WORK TO DO: Transcribe the items below verbatim, starting with the line containing "800x500 pixels. At" and continuing through the line containing "Looking at the screenshot, I should [x=40, y=475].".

— Start —

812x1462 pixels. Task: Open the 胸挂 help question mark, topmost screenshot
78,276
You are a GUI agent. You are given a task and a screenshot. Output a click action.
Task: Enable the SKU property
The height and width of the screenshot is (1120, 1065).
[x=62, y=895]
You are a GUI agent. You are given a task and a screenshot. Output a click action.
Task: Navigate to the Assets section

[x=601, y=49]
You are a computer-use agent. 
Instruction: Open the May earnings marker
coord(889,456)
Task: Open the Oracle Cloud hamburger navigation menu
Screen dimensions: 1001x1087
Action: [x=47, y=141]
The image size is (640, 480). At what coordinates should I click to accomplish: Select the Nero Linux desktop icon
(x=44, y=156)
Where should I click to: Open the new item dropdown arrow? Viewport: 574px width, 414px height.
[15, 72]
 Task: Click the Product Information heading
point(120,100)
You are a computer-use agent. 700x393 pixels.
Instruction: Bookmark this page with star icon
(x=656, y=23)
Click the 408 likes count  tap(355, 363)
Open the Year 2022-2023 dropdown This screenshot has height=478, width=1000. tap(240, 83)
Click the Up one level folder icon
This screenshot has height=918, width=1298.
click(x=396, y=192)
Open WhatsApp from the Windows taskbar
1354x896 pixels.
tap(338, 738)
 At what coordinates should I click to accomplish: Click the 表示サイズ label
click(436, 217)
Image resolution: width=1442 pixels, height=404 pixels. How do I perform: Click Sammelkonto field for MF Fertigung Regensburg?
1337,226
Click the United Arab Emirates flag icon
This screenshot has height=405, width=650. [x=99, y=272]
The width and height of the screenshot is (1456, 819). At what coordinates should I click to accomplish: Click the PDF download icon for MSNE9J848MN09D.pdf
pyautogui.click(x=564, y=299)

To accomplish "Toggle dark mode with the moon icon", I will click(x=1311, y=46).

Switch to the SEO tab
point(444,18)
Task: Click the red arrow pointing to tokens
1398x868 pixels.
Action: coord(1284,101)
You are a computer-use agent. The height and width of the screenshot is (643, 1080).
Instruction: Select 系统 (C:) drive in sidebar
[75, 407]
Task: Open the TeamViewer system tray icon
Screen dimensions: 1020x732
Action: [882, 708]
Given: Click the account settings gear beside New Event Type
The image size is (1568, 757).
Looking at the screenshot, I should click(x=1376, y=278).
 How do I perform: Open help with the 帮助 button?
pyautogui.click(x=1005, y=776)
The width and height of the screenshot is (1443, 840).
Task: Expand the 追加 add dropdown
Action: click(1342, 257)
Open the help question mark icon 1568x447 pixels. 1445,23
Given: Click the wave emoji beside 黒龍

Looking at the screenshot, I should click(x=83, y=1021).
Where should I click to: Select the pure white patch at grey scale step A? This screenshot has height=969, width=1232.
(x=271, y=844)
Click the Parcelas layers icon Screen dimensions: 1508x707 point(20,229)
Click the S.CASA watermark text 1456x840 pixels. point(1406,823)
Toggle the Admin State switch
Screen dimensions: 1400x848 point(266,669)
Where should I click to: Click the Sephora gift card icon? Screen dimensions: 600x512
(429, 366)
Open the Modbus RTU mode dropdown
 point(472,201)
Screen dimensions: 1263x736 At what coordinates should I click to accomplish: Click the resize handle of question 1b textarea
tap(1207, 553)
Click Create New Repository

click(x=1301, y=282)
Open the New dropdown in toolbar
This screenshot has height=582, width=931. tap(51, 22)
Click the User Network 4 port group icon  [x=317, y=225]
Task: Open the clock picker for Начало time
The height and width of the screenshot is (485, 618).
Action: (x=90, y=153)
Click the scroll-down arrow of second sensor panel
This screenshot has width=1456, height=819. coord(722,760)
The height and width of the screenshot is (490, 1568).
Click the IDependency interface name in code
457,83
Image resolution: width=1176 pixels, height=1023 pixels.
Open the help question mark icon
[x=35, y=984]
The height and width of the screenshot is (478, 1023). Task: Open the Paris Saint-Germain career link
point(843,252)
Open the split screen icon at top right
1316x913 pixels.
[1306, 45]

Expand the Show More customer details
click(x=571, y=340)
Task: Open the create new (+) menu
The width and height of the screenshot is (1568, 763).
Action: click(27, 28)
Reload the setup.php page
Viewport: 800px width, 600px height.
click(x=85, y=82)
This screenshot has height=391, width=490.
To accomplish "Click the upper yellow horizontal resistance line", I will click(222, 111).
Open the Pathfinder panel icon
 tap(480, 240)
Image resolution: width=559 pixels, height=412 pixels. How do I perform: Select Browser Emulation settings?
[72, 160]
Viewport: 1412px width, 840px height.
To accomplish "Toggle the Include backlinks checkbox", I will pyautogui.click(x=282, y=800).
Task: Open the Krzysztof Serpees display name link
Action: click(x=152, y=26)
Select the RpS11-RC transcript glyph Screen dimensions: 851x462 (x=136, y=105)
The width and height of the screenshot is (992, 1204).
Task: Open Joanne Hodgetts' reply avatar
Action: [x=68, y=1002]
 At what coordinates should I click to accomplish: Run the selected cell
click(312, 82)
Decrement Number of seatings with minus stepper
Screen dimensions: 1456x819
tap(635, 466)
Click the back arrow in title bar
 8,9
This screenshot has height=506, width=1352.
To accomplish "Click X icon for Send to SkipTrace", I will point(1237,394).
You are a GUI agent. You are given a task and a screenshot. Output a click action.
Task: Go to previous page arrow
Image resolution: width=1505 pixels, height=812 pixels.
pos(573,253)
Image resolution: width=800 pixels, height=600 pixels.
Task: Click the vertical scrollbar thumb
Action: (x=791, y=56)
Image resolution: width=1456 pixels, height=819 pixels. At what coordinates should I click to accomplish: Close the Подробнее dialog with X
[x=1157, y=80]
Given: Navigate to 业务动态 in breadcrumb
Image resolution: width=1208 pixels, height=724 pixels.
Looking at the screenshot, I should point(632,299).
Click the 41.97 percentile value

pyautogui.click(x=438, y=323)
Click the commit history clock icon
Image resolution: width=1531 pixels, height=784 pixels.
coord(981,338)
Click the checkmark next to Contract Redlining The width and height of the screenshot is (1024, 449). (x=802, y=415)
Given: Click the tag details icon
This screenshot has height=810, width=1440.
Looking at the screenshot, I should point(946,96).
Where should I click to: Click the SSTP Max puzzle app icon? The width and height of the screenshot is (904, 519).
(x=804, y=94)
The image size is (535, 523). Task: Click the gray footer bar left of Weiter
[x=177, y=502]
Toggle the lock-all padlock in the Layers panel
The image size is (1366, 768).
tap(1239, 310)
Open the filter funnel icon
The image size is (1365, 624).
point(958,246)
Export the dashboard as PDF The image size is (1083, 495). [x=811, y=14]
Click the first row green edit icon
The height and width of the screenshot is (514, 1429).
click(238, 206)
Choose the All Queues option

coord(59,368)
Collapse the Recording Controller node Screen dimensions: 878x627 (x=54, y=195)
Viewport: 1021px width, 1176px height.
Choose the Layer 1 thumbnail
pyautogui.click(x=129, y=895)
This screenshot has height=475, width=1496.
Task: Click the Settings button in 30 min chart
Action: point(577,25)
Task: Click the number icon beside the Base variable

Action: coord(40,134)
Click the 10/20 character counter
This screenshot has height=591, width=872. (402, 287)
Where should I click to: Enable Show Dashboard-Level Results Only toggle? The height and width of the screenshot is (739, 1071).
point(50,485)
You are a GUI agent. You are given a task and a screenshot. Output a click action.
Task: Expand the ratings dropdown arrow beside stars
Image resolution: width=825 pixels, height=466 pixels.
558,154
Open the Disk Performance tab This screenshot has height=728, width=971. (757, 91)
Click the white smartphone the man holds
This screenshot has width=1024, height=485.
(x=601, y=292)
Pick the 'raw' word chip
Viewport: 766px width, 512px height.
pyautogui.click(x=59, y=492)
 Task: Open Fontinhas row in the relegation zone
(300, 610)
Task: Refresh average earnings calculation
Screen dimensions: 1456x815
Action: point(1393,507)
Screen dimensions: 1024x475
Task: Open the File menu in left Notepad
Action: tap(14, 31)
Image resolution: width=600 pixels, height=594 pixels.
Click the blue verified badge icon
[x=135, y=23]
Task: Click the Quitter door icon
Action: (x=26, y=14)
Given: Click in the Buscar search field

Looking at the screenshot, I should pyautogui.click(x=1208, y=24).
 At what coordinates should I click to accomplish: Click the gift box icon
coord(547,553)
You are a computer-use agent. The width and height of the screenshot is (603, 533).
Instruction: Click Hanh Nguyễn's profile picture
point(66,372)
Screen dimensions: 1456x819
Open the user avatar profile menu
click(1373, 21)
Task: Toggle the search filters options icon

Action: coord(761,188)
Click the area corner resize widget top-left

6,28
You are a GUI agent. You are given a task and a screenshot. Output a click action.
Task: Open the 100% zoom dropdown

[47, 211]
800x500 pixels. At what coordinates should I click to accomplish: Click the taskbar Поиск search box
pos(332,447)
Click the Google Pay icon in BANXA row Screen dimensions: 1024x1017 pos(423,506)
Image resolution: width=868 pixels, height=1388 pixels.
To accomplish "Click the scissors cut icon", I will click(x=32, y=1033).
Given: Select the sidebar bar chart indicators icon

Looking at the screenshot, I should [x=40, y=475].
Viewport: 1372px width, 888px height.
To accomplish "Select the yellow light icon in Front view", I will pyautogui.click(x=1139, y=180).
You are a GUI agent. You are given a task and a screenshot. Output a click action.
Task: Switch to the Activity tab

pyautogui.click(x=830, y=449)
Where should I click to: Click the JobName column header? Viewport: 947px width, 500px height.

— End —

COMPLETED EXERCISE:
800x500 pixels. At what coordinates should I click to accomplish: Click the taskbar Поиск search box
pos(332,447)
Click the Google Pay icon in BANXA row Screen dimensions: 1024x1017 pos(423,506)
Image resolution: width=868 pixels, height=1388 pixels.
To accomplish "Click the scissors cut icon", I will click(x=32, y=1033).
Given: Select the sidebar bar chart indicators icon

Looking at the screenshot, I should [x=40, y=475].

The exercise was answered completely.